Hábil estratega, impulsó la creación del Movimiento de Apoyo al Teatro (MATe), agrupación en defensa del teatro independiente y de la tarea en equipo de los jóvenes de todas las clases sociales. Cuando nefastos personajes de la función pública mostraron abiertamente su desdén por la cultura, insistió en la necesidad de que cada cual sea dueño de su pensamiento y sepa “reconocer la cara del enemigo”. Cuestión de saber quién es quién y tomar conciencia. En los últimos años debió cuidarse especialmente, pues sus pulmones no le daban tregua. Tenía un tubo de oxígeno a mano y el cuerpo la jaqueaba. Cuando en el 2004 cedía en préstamo a esta cronista una bella foto de juventud, confesaba, mirando directo a los ojos (un gesto suyo), que no quería morir sin saber que estaba muriendo. Una arrogancia que estremecía. Se exigió físicamente en Versos..., donde leyó un texto de León Felipe, señalando, como el autor, que la poesía es un sistema de señales y que las palabras tienen más de un dueño cuando son portadoras de solidaridad. Estaba contenta entonces, a pesar de sus achaques.
Maestra y creadora de salas (Planeta y Nuevo Apolo, además de las ya nombradas), impulsaba el trasvasamiento generacional, y se alegraba del crecimiento artístico de quienes habían sido sus alumnos, como Luciano Suardi, Inda Lavalle, Claudio Quinteros y Claudio Tolcachir, sin olvidar a sus propios maestros ni a los compañeros de otro tiempo: Carlos Gandolfo, Agustín Alezzo, Francisco Javier, Augusto Fernandes, Héctor Alterio, Eduardo Pavlovsky, Enrique Pinti y muchos más.
“Lo que se aprende, no se tira tan fácilmente”, afirmaba. De ahí la importancia que daba a la responsabilidad del maestro respecto de sus alumnos. Pedía que no se abandonara a los jóvenes “para que no trabajen en tonterías y se los coman los leones”.

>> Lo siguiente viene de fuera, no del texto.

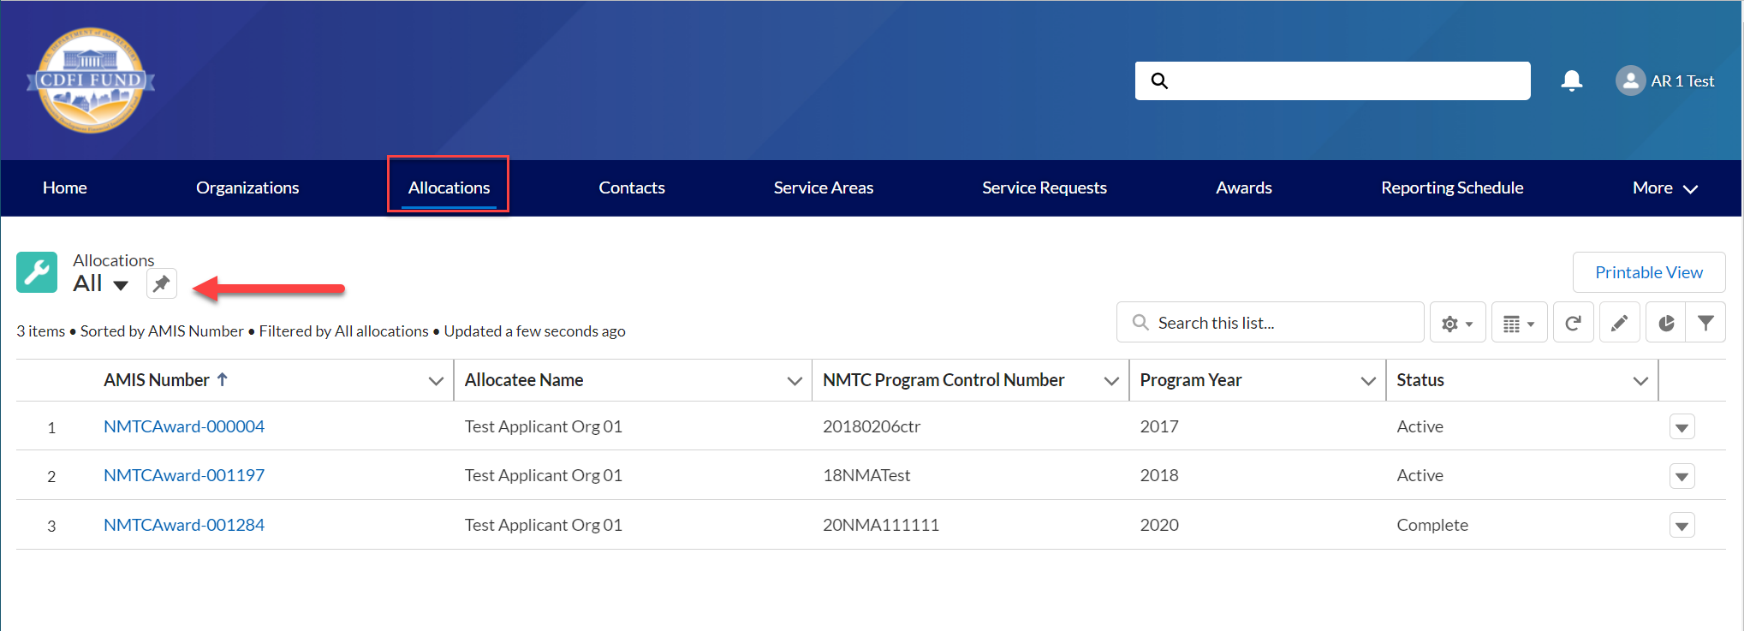This screenshot has width=1744, height=631.
Task: Open list view controls gear menu
Action: (x=1457, y=323)
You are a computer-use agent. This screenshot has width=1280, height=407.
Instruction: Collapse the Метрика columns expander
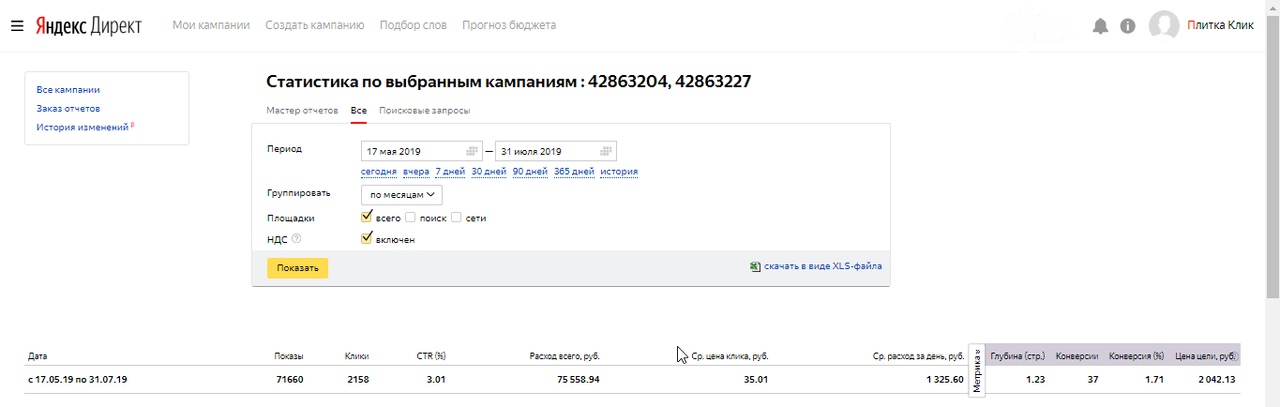[x=977, y=369]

Sabía que en momentos difíciles algunas palabras son abrazos. “La verdad golpea en alguna gente con tanta fuerza que no puede callarla”, decía ante una censura, valorando intensamente a quienes no la permiten ni se pliegan a la autocensura. Por eso le molestaban los mentirosos y, en otro plano, los pasatiempos, “esas distracciones con las que funcionarios y políticos buscaban hacerse los simpáticos”.
Opinaba de sí que era una sobreviviente del teatro, por haber atravesado años de fraude, crisis económicas, alzamientos militares, y la dictadura que se implantó en 1976. Intentaba ser coherente y razonar con el público, sin que ello significara desestimar el aspecto festivo de la escena. Lo demostró en uno de sus últimos trabajos, El cerco de Leningrado, cuando debió además superar problemas de salud.

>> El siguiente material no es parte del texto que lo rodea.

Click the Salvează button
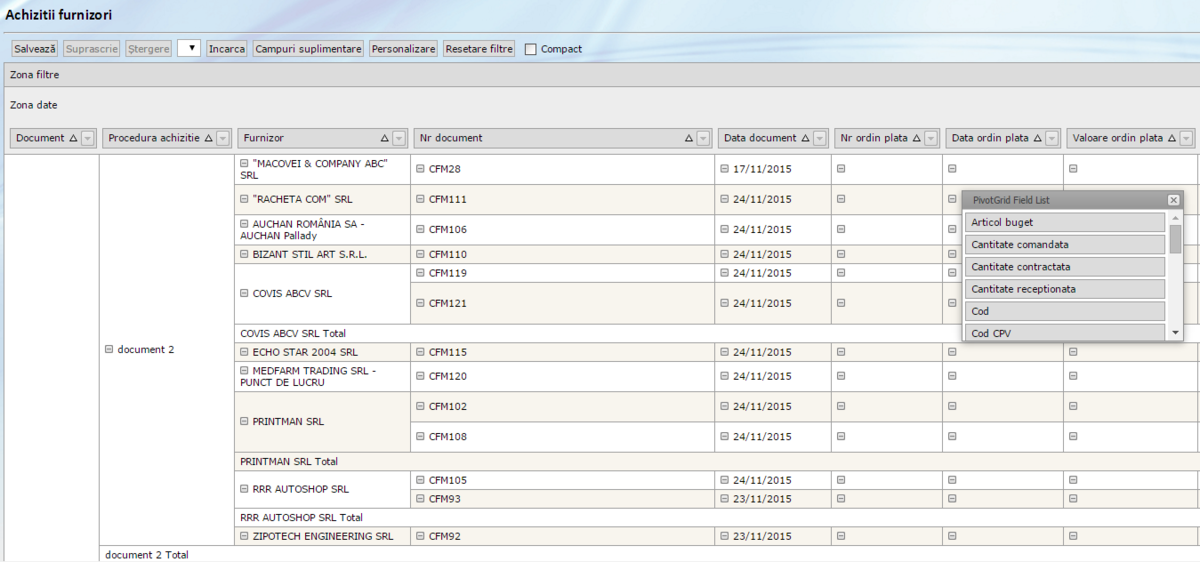Screen dimensions: 1200x562 (35, 48)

Era consecuente con la postura de resistir al despojo, y se preguntaba qué sería de la Argentina sin los artistas, intelectuales y científicos, “sin su gente trabajadora, capaz de crear una país de maravilla a pesar de los gobernantes que nos dan sustos y nos toman el pelo”. Contaba que se había dedicado al teatro porque era la forma más rápida de emprender una acción cultural: “En el teatro uno siente que el espectador está ahí y que debe saber manejar la espontaneidad, captar el pensamiento del público y sus emociones con gran rapidez. Para mí, esto es una forma de aprender a discernir sobre las ideas propias y ajenas, una forma de educarse para la vida”.
Los restos de Alejandra Boero son velados en Andamio 90 (Paraná 660). El cortejo fúnebre pasará a las 10 por la puerta del Teatro San Martín (Av. Corrientes 1530), donde se le rendirá homenaje antes del traslado al Panteón de Actores del Cementerio de la Chacarita.